*Compito breve 1*:
Rispondi in base al testo sugli strumenti per la didattica:
(a) Da quale anno chi scrive si reca nelle scuole per sensibilizzare docenti e studenti?
(b) A quale gioco noto si ispira a grandi linee il gioco ideato?
(c) Per che cosa sta la sigla DANV e con quale altro nome è conosciuto questo disturbo?
*Compito breve 2*:
Estrai dai record tutto ciò che va dalla riga contenente "You are a computer-use agent. The" fino alla fine dei record, estremi compresi, riportando ogni riga identica. Escludi le immagini dalla risposta.

*Testo della pagina*:
- - - - - - -

Strumenti per la didattica

Proposte didattiche e materiali per affiancare i giovani studenti nel loro percorso di apprendimento.

Un valido aiuto per i genitori e i tutor ... 

e uno strumento da consigliare da parte dei docenti.

Prova tu con i miei Tabù

Un gioco a squadre, un gioco di ruolo

Un gioco per insegnare e sperimentare come agiscono le neurodiversità

Sono quotidianamente impegnata nel guidare e sostenere i giovani con disturbi dell’apprendimento nello studio della matematica e dal 2020 mi reco nelle scuole per sensibilizzare docenti e studenti sui problemi che questi giovani incontrano nella vita di tutti i giorni, sia a scuola che in altri ambiti. Ho creato un gioco per avvicinarmi allo scopo in modo più immediato. 

Il gioco da me ideato si ispira a grandi linee al ben noto "Taboo" che tutti abbiamo conosciuto in gioventù ma che diventa in questa occasione anche un gioco di ruolo in cui i giocatori recitano e agiscono simulando di presentare uno o più disturbi di apprendimento.


Il gioco è diviso nelle seguenti fasi:



Una semplice descrizione dei disturbi dell’apprendimento: gli  aspetti principali con cui si manifestano i DSA (Disturbi Specifici dell’Apprendimento), il DANV (Disturbo dell’Apprendimento Non Verbale, conosciuto anche come Disturbo Visuo Spaziale), e l'ADHD (Disturbo da Deficit dell’Attenzione e Iperattività)

- - - - - - -

[Record da un dataset]
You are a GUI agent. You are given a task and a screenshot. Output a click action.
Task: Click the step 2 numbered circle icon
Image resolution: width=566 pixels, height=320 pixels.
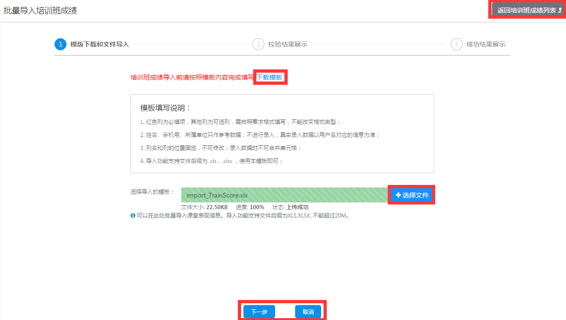pyautogui.click(x=258, y=44)
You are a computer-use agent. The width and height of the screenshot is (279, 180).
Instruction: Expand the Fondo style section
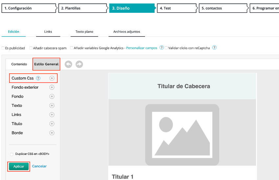pos(52,97)
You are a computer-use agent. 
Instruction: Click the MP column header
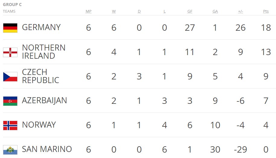[88, 11]
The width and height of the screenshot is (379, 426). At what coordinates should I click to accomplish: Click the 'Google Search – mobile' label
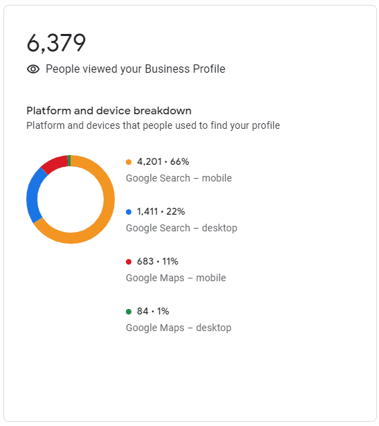[179, 178]
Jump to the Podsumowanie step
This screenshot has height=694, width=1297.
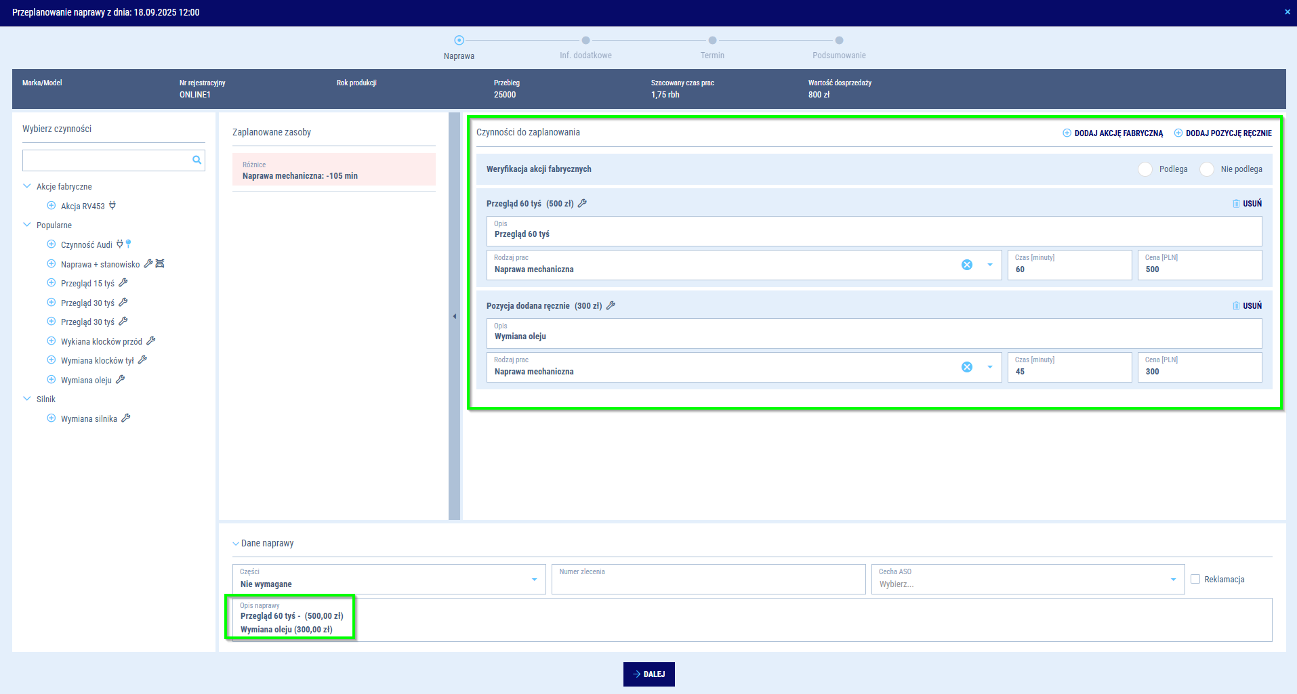click(x=839, y=41)
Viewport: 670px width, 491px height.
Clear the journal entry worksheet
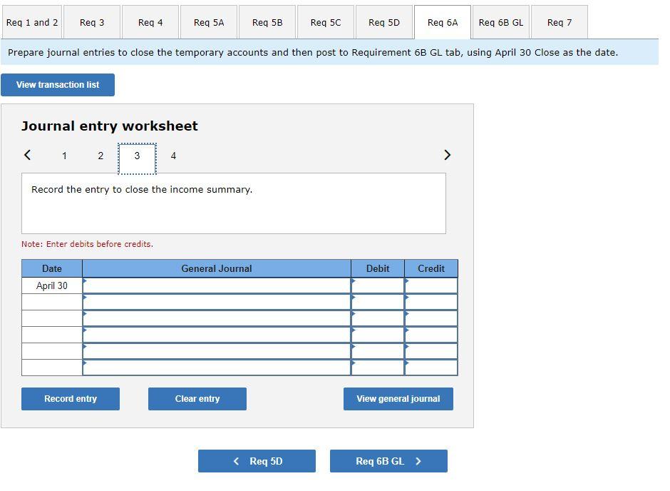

- - - - - - -

*Risposta completa 1*:
(a) Dal 2020.
(b) A "Taboo".
(c) Disturbo dell'Apprendimento Non Verbale, conosciuto anche come Disturbo Visuo Spaziale.

*Risposta completa 2*:
You are a computer-use agent. The width and height of the screenshot is (279, 180).
Instruction: Expand the Fondo style section
pos(52,97)
You are a computer-use agent. 
Instruction: Click the MP column header
[88, 11]
The width and height of the screenshot is (379, 426). At what coordinates should I click to accomplish: Click the 'Google Search – mobile' label
[179, 178]
Jump to the Podsumowanie step
This screenshot has height=694, width=1297.
click(x=839, y=41)
Viewport: 670px width, 491px height.
Clear the journal entry worksheet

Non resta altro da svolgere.